## AIM OF THE EXERCISE
Once you find a line containing the word "operator" in the entries below, copy it.

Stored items
* * *

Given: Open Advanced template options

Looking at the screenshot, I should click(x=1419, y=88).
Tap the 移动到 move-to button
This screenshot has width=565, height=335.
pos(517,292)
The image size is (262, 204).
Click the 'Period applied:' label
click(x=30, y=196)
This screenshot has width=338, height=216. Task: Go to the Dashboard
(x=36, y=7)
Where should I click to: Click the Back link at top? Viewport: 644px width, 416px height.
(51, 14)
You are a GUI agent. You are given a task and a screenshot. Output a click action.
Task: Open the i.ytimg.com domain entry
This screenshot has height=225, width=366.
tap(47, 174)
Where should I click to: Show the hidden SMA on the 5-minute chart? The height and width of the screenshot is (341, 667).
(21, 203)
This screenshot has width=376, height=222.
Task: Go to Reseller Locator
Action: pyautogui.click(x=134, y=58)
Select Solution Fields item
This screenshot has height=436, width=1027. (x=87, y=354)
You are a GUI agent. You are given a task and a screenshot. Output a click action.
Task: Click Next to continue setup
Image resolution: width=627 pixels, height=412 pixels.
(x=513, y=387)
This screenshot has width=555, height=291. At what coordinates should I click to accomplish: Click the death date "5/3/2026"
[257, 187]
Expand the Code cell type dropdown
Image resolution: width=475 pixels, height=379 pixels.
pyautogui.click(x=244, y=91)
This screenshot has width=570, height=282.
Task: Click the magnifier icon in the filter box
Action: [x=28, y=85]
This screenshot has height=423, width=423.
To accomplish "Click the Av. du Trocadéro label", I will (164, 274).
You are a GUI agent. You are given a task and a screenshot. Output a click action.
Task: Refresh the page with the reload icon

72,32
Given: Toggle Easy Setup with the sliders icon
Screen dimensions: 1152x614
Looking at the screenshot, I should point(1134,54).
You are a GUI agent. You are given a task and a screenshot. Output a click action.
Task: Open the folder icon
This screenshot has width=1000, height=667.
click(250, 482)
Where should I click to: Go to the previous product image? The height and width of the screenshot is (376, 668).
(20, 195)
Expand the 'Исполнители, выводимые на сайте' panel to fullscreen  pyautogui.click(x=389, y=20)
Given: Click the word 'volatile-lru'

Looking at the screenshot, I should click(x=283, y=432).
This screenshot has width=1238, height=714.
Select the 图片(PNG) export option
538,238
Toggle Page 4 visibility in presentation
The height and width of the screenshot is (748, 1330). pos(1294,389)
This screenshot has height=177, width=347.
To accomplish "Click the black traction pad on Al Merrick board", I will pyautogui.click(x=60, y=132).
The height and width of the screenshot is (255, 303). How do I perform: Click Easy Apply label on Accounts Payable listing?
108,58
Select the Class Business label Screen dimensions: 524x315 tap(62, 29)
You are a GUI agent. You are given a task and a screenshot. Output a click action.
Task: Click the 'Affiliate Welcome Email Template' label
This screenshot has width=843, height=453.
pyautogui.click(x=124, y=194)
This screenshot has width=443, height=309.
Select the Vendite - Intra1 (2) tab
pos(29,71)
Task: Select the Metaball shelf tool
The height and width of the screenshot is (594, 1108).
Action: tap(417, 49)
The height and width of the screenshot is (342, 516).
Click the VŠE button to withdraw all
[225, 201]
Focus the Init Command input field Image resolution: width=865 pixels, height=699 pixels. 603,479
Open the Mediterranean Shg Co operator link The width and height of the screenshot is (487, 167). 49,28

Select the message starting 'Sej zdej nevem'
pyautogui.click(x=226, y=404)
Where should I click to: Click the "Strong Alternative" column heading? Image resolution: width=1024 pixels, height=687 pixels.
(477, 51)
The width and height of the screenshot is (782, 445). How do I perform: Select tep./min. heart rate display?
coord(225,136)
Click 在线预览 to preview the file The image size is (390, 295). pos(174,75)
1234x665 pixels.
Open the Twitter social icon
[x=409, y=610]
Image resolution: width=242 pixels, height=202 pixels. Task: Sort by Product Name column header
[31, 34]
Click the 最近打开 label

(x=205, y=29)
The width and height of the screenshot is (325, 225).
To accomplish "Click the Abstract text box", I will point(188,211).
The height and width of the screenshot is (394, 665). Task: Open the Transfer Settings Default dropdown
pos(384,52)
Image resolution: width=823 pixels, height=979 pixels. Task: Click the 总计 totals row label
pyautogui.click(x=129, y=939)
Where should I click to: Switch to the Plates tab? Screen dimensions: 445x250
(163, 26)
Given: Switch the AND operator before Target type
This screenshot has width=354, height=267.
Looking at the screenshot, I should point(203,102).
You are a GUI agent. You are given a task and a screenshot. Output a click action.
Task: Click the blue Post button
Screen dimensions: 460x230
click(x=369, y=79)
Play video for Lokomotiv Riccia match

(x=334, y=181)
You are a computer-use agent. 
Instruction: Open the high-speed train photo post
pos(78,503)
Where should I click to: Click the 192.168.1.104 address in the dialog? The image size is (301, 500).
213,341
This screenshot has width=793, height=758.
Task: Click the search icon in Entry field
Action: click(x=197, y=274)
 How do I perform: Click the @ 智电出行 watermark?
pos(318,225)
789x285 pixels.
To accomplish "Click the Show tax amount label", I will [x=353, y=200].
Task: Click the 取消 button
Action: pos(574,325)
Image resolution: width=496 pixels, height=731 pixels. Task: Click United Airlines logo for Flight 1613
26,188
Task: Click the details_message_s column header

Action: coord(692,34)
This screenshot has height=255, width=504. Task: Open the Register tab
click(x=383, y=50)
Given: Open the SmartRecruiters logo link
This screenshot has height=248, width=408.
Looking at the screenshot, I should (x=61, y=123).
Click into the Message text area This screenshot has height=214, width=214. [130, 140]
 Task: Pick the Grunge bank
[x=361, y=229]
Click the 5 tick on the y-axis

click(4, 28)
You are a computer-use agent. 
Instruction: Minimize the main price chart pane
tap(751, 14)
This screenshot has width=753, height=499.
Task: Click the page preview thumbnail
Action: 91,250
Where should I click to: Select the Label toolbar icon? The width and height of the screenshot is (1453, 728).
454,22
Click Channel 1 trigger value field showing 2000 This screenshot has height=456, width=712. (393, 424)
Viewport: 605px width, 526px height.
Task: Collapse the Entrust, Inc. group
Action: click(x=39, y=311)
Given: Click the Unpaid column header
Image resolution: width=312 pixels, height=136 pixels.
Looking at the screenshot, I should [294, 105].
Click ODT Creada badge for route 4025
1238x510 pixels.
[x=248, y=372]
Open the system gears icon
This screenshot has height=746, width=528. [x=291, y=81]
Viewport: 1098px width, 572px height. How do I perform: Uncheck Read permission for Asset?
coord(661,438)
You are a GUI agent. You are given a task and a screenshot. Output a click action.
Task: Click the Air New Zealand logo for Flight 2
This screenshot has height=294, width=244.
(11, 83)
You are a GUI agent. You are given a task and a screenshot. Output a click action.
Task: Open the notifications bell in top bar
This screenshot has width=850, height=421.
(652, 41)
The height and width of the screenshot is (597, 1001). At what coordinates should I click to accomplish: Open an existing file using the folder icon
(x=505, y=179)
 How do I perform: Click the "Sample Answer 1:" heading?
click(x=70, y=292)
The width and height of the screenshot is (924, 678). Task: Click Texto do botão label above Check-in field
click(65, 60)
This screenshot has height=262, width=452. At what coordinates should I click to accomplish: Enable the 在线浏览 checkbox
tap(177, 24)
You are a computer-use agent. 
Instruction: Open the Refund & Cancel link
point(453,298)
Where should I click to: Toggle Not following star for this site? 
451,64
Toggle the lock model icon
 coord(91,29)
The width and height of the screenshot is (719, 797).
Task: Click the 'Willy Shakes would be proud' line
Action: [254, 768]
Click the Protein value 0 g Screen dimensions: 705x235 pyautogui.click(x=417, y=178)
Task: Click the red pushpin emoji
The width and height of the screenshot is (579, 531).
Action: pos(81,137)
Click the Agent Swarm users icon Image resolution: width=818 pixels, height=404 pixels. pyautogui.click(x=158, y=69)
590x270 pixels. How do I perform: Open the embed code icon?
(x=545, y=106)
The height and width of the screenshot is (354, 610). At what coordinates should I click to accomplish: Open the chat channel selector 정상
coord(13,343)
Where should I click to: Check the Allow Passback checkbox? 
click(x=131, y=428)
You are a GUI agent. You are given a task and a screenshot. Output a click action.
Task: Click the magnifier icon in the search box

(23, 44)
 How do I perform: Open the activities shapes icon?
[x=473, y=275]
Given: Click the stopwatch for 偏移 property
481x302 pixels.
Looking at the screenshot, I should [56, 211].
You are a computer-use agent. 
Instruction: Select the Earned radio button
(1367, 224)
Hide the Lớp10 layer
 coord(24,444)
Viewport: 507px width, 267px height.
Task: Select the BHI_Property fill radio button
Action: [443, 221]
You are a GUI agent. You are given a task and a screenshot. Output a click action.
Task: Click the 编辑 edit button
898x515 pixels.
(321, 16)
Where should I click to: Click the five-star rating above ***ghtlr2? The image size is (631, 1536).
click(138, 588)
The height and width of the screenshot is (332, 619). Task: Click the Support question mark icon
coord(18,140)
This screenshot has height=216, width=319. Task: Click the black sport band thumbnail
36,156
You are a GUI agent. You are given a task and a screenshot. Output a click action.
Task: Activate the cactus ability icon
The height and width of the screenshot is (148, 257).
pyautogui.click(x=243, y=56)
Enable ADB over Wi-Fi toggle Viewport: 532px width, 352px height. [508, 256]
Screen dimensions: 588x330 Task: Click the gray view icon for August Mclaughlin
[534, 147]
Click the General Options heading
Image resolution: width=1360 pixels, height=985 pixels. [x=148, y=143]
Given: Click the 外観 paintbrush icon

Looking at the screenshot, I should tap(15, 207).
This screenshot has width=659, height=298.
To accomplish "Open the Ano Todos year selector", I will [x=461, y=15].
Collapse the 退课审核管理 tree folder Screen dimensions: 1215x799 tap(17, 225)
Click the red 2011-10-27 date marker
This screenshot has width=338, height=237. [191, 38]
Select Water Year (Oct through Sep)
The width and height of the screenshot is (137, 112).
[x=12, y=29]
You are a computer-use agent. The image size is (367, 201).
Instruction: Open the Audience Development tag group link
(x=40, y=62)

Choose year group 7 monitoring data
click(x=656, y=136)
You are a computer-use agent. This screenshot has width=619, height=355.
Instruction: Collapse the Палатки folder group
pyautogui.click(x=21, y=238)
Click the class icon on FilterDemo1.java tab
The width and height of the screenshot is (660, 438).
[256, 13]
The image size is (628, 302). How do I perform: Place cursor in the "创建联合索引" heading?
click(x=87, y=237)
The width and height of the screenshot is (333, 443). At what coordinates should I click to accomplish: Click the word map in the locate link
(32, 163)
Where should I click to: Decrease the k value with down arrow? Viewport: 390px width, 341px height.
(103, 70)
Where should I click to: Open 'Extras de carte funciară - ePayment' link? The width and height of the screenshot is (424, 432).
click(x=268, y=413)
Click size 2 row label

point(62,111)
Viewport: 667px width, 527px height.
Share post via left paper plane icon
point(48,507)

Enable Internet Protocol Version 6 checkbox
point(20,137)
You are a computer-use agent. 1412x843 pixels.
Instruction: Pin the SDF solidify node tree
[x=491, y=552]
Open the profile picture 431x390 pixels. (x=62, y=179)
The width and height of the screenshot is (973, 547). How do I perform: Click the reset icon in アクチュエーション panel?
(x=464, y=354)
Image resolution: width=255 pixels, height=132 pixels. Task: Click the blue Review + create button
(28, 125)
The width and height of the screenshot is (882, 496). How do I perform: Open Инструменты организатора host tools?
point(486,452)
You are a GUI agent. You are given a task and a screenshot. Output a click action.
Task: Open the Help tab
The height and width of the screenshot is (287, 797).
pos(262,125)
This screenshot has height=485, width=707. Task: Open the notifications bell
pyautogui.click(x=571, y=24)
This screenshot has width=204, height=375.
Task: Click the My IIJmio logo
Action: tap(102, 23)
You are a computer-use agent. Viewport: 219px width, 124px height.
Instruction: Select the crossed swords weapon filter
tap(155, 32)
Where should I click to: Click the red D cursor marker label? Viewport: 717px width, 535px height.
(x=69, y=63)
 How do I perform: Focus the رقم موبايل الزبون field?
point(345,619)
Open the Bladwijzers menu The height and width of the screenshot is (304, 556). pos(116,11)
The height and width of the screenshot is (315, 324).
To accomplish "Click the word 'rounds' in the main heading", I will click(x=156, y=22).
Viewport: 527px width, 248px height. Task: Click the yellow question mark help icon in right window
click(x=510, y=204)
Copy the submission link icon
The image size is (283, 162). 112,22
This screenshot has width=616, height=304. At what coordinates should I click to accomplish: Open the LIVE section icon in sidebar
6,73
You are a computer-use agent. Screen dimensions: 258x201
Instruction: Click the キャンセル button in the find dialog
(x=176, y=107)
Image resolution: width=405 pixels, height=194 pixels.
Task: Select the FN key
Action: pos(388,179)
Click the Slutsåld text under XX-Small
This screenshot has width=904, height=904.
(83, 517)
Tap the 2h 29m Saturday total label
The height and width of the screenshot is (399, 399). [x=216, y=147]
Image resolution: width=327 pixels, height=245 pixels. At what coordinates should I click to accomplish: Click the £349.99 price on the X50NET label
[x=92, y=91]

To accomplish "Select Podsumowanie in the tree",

* * *

## SOLUTION
Open the Mediterranean Shg Co operator link The width and height of the screenshot is (487, 167). 49,28
Given: Switch the AND operator before Target type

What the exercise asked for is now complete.